Berdasarkan data dari Bursa Efek Indonesia (BEI), IHSG turun 62,18 poin atau 0,77% menjadi 8.061,06 pada akhir perdagangan Selasa (30/9/2025). Namun, secara year-to-date (YtD), IHSG masih menguat sebesar 13,86%. Penguatan ini didorong oleh kinerja beberapa saham unggulan seperti DCII yang melonjak 550%, DSSA naik 187,03%, BRPT melonjak 307,61%, BRMS naik 142,77%, MLPT terbang 694,59%, CDIA meroket 781,58%, dan BNLI melambung 529,63%.

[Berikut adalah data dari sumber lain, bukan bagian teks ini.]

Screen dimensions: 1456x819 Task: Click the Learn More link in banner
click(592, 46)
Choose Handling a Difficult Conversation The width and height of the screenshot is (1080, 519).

Di sisi lain, investor asing mencatatkan net sell sebesar Rp54,74 triliun atau setara dengan US$3,27 miliar selama periode tersebut. Sementara itu, rupiah ditutup menguat 0,09% ke Rp16.665 per dolar AS. Secara YtD, rupiah melemah sekitar 3% terhadap dolar AS.
Senior Market Chartist Mirae Asset Sekuritas, Nafan Aji Gusta menilai pasar mengapresiasi performa positif pada bulan September 2025. Ia memprediksi bahwa kenaikan IHSG akan berlanjut hingga Desember berdasarkan rata-rata 5 tahun terakhir. Beberapa sentimen yang akan memengaruhi IHSG hingga akhir tahun antara lain kondisi ekonomi global yang mulai menunjukkan resiliensi serta dinamika kebijakan moneter.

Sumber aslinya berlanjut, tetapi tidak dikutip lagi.